The overlap of Ash Wednesday and Ramadan this year reminds us of how much the two faiths have in common and how each is reflected in the spirit of Jesuit Social Services, notes Andy Hamilton SJ – both embodying friendship, gratitude and courage in sharing our life with those most disadvantaged.
This year the dates of Ash Wednesday and Ramadan coincide. The coming together of the Islamic and the Christian observances reminds us that among out staff and the people with whom we work are Christians, Muslims and people of other religions and none. The overlap of Ramadan and Lent introduced by Ash Wednesday reminds us of how much the two faiths have in common and how each is echoed in our spirit at Jesuit Social Services.
Both Lent and Ramadan and the dates assigned to them recall a founder who claimed a special and authoritative relationship to God, and the central event in their lives that vindicated this claim. Lent focuses on Jesus’ death and rising from the dead. Ramadan recalls the communication of the Quran to Muhammad in Mecca in 610.
Ramadan and Lent also have a central place in their respective faiths. For Muslims, the Ramadan Fast is one of the five pillars of Islam, together with the profession of faith in Allah the one God, daily prayer, almsgiving and pilgrimage to Mecca. For Christians, the following of Christ in his passage through death to life is at the core of their faith.
At the heart both of Lent and Ramadan is a substantial fast. In Muslim practice the fast begins at dawn and end at nightfall, excludes both eating and drinking, and prescribes prayer at five times during the day and the reading of the Quran. In early Christian practice the fasting in Lent was equally onerous. It involved total fasting from all food and drink other than water from morning, while allowing a small vegan meal in the evening.
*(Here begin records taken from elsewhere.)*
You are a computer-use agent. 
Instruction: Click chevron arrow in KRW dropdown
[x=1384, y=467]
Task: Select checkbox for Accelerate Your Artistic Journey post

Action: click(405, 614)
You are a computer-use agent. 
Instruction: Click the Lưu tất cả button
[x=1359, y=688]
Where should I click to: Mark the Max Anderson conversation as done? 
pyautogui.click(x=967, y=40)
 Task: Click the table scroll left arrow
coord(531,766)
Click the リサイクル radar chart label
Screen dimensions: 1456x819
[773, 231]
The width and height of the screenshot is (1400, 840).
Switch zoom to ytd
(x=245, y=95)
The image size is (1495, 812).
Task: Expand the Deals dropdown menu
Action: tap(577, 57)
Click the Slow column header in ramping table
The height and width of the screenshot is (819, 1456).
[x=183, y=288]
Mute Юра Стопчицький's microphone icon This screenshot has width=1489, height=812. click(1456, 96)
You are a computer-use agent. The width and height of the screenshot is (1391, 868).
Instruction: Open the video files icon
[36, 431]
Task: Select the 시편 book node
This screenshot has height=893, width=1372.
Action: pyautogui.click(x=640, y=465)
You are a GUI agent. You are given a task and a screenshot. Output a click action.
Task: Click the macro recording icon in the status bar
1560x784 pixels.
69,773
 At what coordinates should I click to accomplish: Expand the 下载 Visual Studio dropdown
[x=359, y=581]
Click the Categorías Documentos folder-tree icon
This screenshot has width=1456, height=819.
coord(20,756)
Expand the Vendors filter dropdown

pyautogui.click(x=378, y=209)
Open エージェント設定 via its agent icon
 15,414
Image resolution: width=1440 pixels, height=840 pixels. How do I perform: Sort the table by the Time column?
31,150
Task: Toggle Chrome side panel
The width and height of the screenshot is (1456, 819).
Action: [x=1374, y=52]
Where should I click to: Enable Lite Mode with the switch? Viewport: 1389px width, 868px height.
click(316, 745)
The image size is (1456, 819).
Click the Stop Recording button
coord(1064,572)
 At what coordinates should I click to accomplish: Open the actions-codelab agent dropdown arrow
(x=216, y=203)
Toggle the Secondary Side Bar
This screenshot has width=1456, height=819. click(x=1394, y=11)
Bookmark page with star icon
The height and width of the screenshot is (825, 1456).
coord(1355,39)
In Muslim and Christian practice, the Ramadan fast has many desired effects: turning from sin, growth in self-control, time for extended prayer, reflection, and growing in faith. It also strengthened the identity of the Muslim community through the shared discipline of fasting, their prayer together during the day, the ideally communal meal at the end of the day, and in the celebration of Eid at the end of Ramadan. Catholics pray to God that ‘our self-denial should give you thanks, humble our sinful pride, contribute to the feeding of the poor, and so help us to imitate you in our kindness’.
An earlier Christian celebration of Lent had the same rhythm. The bareness of covered statues, absence of flowers and the widespread custom of giving up something – commonly sweets or cigarettes – brought home its seriousness, introspection, and identification with Jesus in his path to death, accentuated in the final week of Lent. It concluded with the bright lights of Easter.
Finally, in a way that speaks to all of us at Jesuit Social Services, Ramadan and Lent emphasise generosity to people in poverty or disadvantaged. It is one of the five pillars of Islam and takes the form of donation to Muslim charities that purified the wealth of the giver. Lent was also a time also for Christians to follow Jesus in his concern for those excluded from the comfort of life. Many, on Palm Sunday, walk for refugees.
At a time when public life emphasises the divisions between groups and the priority of competition over cooperation, of greed over generosity, individual choice over the common good, and seeing the worst in other groups and individuals, Ramadan and Lent embody friendship, gratitude and courage in sharing our life with the most disadvantaged. Those attitudes are radical in challenging attitudes often taken for granted in Australia. But they lie at the heart of each and of us all at Jesuit Social Services whatever our faith. Not for nothing does Ramadan mean scorching heat, nor Jesus say that he came to cast fire on the earth.